Famoso pela atuação na Operação Satiagraha, o delegado Protógenes nega ter entrado no vácuo da imensa votação de Tiririca. "Contabilizando os votos que a frente fez sem os do humorista, chegamos a quase 7 milhões de votos, com direito às 24 cadeiras conquistadas", diz. Segundo ele, ocupa a 23ª cadeira e, por isso, não estaria ameaçado por uma eventual nulidade de seus votos. O policial cita o caso do ex-governador Paulo Maluf (PP), que pode ter o mandato impugnado devido à lei da Ficha Limpa. "O que pode nos tomar uma das 24 cadeiras é se porventura os votos nulos, do PP, dados ao Paulo Maluf, forem válidos", disse.

O nome Maluf também foi lembrado pelo petista Vanderlei Siraque. Ele declarou não ter "nenhum incômodo" pela ameaça da anulação dos votos de Tiririca, que poderiam lhe valer a perda da vaga. "A verdade é que o palhaço roubou muitos dos meus votos em Santo André. Eu certamente teria sido mais votado na minha cidade se não fosse ele. Temos é que esperar que cassem Maluf e os fichas-sujas para que entrem os fichas-limpas", disse. Procurado pela reportagem, Paulo Maluf disse, por meio de sua assessoria, que só se pronuncia após o julgamento do TSE.

Projetos

Independente dos processos judiciais, os deputados se preocupam com o futuro e em fazer mandatos propositivos.
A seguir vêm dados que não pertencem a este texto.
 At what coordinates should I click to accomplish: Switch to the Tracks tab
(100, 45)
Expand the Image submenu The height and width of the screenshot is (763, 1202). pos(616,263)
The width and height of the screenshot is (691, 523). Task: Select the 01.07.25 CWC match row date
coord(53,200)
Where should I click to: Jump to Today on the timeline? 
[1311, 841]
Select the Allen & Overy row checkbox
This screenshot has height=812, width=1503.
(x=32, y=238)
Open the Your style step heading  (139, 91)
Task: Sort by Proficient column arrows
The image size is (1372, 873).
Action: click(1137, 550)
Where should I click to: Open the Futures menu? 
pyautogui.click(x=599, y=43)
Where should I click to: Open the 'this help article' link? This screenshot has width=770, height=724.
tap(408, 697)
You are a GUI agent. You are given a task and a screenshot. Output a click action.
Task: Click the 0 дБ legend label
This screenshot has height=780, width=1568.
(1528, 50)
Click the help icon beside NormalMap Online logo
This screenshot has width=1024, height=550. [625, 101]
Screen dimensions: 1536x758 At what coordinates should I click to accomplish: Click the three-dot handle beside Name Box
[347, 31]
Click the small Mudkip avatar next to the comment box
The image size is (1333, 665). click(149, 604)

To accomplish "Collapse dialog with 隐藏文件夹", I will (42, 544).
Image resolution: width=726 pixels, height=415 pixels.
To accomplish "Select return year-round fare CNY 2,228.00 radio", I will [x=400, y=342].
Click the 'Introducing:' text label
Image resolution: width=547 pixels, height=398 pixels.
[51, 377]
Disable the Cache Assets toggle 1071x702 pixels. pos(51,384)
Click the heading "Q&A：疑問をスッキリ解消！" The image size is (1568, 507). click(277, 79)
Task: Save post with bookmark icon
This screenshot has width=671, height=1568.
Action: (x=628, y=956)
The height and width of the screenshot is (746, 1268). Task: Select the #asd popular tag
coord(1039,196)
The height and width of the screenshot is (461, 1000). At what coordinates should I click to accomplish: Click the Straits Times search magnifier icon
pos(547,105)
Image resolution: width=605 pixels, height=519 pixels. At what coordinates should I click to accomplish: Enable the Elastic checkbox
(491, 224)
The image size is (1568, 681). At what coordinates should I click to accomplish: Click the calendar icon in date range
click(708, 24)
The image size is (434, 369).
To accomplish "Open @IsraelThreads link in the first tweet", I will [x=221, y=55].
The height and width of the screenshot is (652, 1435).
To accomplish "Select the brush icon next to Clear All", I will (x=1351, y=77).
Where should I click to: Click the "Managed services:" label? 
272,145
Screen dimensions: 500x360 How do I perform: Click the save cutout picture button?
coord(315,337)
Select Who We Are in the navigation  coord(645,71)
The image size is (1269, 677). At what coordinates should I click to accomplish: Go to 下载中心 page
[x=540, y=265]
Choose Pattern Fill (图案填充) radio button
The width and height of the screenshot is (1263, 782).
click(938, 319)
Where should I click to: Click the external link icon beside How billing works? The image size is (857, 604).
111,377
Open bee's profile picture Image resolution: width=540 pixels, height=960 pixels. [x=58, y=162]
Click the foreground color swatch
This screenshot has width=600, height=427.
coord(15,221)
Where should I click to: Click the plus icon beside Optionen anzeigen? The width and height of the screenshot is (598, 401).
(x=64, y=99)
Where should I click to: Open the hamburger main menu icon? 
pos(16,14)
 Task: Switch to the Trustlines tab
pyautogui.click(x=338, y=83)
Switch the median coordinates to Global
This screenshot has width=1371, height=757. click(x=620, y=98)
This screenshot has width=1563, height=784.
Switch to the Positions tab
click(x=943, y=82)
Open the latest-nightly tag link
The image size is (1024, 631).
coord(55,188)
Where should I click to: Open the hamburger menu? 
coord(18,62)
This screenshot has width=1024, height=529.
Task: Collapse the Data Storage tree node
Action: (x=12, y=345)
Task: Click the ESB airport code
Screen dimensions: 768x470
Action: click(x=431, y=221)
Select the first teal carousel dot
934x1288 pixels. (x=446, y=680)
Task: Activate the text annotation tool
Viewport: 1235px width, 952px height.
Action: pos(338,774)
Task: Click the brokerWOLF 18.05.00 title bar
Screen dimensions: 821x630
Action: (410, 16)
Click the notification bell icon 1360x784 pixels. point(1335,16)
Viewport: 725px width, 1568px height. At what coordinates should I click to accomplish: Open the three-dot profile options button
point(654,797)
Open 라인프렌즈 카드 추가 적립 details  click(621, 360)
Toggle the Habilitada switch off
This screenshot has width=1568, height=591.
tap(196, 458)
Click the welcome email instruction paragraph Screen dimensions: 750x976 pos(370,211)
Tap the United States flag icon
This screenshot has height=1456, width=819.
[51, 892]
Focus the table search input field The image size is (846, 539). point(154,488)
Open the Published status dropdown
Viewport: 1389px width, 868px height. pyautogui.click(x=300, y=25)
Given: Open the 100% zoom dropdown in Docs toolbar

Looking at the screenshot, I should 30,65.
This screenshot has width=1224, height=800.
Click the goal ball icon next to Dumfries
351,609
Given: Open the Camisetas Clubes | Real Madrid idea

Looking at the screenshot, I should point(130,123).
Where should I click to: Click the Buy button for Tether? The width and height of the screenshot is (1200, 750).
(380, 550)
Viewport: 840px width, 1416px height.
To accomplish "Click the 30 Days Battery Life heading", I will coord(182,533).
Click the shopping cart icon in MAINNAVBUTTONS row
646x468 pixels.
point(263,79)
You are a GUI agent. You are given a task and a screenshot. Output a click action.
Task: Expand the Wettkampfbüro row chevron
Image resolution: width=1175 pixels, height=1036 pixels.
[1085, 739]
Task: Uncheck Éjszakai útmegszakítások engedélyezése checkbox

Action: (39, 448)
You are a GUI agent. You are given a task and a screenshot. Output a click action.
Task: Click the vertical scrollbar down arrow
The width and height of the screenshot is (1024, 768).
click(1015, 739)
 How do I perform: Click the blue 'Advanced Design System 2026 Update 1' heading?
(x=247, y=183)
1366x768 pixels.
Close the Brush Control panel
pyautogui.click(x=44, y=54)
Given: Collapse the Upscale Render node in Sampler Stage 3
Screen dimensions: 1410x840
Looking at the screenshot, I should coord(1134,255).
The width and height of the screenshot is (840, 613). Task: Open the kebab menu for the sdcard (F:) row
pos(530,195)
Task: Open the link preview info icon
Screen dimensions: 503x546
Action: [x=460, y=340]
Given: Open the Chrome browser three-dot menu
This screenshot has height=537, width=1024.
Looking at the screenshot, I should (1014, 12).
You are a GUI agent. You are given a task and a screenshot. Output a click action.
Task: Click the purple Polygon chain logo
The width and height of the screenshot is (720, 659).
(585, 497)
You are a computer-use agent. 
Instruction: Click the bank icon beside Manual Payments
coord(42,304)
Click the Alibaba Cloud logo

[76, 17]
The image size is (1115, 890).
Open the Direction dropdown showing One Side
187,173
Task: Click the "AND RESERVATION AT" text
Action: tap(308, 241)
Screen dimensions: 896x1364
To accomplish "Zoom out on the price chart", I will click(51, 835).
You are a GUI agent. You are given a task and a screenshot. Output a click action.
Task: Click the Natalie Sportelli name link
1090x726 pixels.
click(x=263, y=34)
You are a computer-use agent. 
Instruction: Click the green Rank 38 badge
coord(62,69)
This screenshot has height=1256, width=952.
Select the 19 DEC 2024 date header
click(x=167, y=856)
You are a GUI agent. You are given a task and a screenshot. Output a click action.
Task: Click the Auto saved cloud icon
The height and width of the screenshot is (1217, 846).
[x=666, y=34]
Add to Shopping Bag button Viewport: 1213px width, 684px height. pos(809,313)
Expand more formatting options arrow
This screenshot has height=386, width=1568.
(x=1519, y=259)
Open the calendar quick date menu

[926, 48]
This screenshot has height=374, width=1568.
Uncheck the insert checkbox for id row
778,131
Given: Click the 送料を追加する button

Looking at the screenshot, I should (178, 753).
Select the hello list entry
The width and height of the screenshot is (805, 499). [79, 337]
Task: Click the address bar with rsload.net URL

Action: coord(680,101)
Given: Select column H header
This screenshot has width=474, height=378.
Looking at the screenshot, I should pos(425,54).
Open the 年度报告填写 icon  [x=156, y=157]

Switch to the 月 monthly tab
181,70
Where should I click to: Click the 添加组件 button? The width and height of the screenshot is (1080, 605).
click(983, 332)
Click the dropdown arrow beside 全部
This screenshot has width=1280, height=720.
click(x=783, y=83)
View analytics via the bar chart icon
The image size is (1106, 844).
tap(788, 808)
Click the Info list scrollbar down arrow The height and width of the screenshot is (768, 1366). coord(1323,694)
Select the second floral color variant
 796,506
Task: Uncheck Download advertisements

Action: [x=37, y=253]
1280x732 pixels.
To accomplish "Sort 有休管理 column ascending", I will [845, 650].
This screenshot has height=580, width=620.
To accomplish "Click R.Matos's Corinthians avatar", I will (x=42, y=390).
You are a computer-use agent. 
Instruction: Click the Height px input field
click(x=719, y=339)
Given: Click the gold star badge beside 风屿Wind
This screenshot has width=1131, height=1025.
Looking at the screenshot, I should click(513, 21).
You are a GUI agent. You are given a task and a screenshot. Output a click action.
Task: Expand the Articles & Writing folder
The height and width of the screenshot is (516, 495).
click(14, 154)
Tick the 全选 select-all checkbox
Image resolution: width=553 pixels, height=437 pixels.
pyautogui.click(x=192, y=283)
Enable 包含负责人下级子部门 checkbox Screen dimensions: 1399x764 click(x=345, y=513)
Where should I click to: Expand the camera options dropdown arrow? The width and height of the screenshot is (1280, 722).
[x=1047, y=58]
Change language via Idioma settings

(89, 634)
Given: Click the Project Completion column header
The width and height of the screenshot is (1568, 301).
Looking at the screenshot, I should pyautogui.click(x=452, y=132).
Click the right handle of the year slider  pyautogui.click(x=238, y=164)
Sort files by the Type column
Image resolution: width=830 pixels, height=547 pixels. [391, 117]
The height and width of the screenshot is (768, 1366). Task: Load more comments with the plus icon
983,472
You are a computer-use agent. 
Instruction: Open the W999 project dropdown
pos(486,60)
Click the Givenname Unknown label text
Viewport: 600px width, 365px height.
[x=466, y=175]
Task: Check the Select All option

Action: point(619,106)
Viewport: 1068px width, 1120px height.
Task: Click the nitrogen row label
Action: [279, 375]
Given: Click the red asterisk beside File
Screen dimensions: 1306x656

Protógenes prepara uma lei para punir corrupção por agente eleitoral com o mesmo rigor com que se pune crimes contra a pessoa, com penas que variam entre 12 e 30 anos, e em tornar mais rápida a recuperação do dinheiro público. "Existem outros projetos, mas nenhum reúne toda a realidade brasileira", diz.

Siraque se concentra em projetos que melhorem a qualidade da segurança pública, como a proibição do comércio clandestino de peças para reprimir o desmanche de automóveis. "Temos dificuldade de identificar se uma peça é roubada ou não. Para evitar o problema, vamos acabar com este comércio", diz.